Please filter the entries and return only the lines that include "click".

:: Records provided ::
===

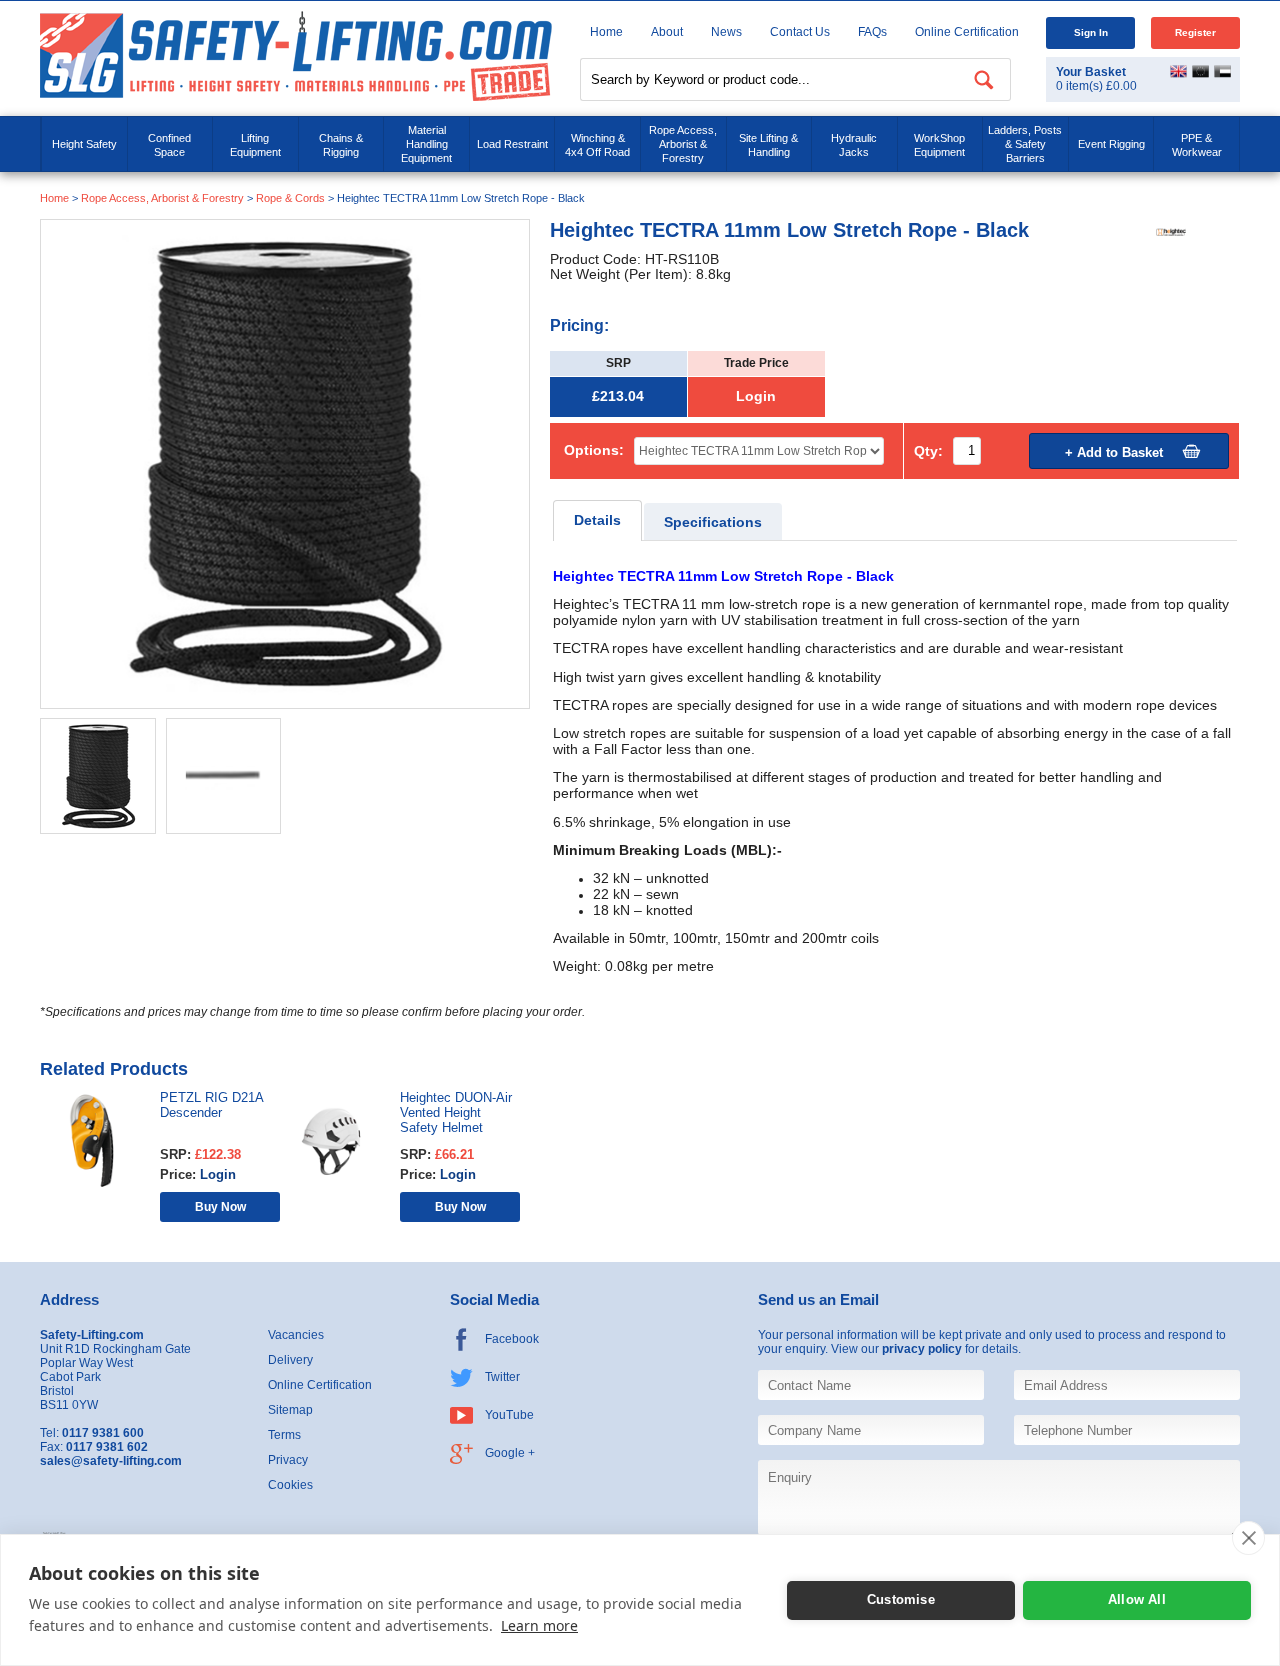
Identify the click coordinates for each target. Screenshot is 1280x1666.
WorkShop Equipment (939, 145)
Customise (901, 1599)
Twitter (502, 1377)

===

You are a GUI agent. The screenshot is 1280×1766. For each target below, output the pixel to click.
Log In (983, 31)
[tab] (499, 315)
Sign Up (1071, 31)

===

:: Answer to the exercise ::
Identify the click coordinates for each target. Screenshot is 1280x1666.
You are a GUI agent. The screenshot is 1280×1766. For each target below, output the pixel to click.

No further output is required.